* Extract *
************
Navy Modernisation : Navy Moving Towards Extended Range Deterrence

0
1360

The Defence Research and Development Organsiation (DRDO)  successfully test-fired the 3,500-km range submarine-launched ballistic missile (SLBM), K-4, on 18 January, from a submerged pontoon off the Visakhapatnam coast. The test met the desired parameters. A pontoon simulates the situation of a launch from a submarine.

What makes this test-firing of the K-4 missile more significant is the fact that a recent launch of the missile, conducted from a submerged platform in December 2017, had ended in a failure. The launch was not successful due to “a failure in the missile’s ignition following its ejection from the submerged pontoon.”

SLBMs are test-fired from submerged platforms not only to collect data to analyse its performance, but also to ensure safety. A failed launch from an active ballistic missile submarine would cause massive damage to its hull.

Developmental testing of the missile, which has an estimated maximum range of 3,500 kilometers and can be fitted with a 2,000-kilogram sub-kiloton nuclear or conventional payload, began in 2010.
************
* Provided information *
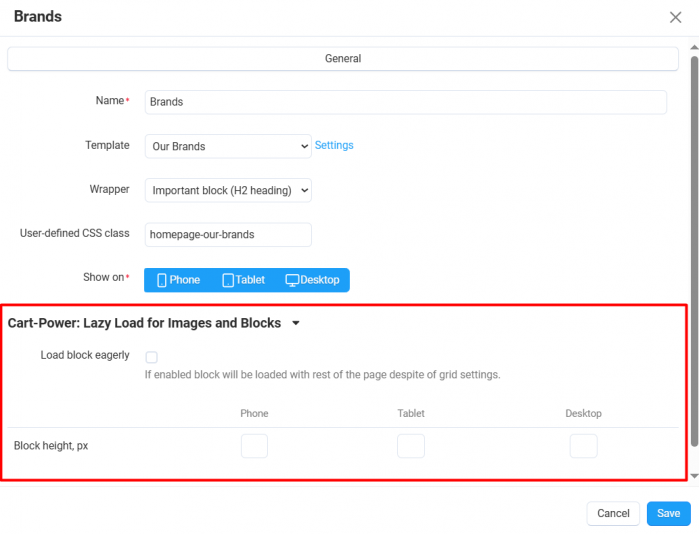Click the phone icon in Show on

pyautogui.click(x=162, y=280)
************
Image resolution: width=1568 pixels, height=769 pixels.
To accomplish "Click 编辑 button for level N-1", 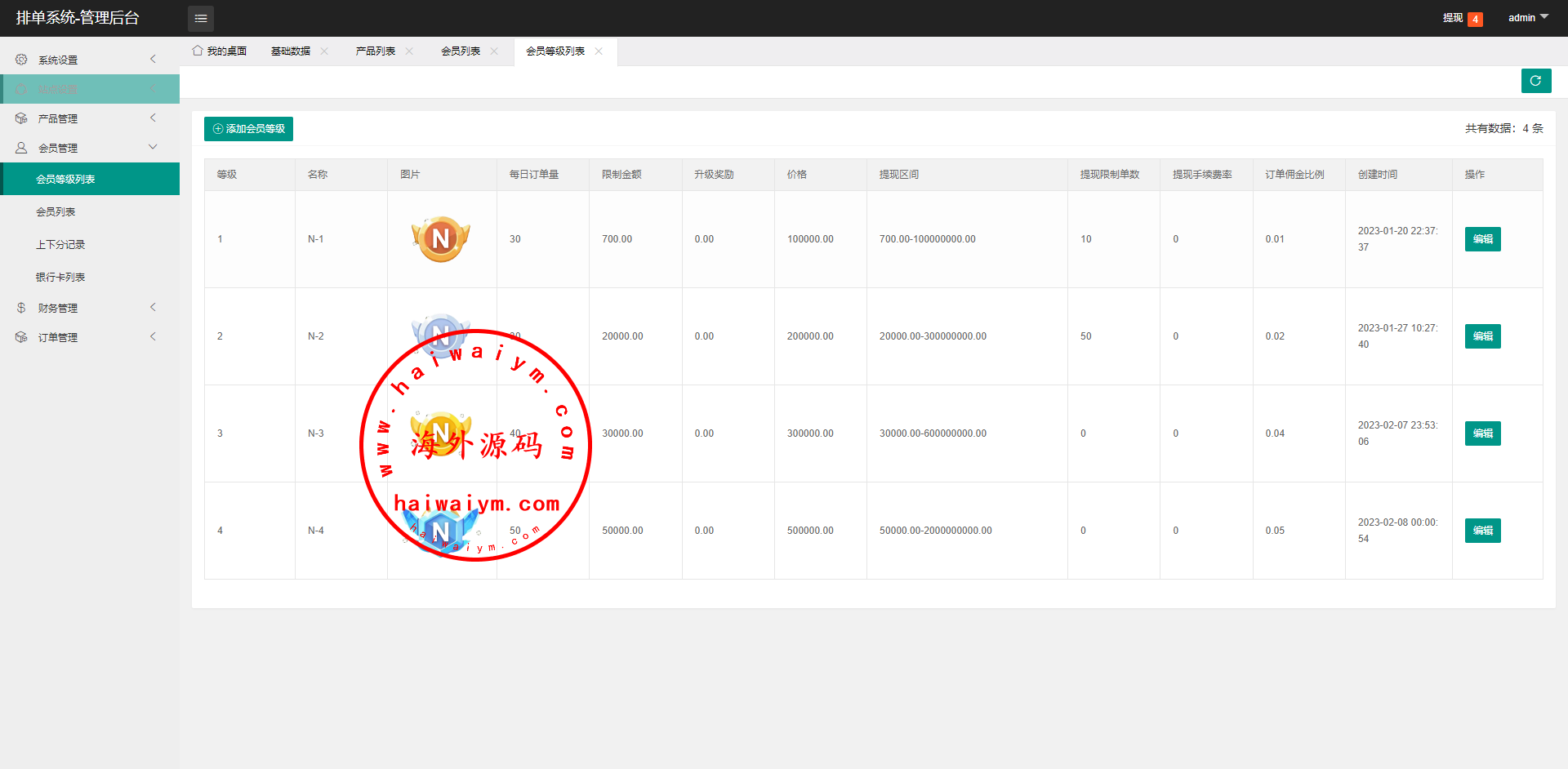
************
* Study questions *
1 - How would you put this sentence from the K-4 missile article into Spanish: "A pontoon simulates the situation of a launch from a submarine."
2 - Could you copy word for word the stretch of the K-4 missile article from "Developmental testing of" through "began in 2010."?

* Answers below *
1 - Un pontón simula la situación de un lanzamiento desde un submarino.

2 -
Developmental testing of the missile, which has an estimated maximum range of 3,500 kilometers and can be fitted with a 2,000-kilogram sub-kiloton nuclear or conventional payload, began in 2010.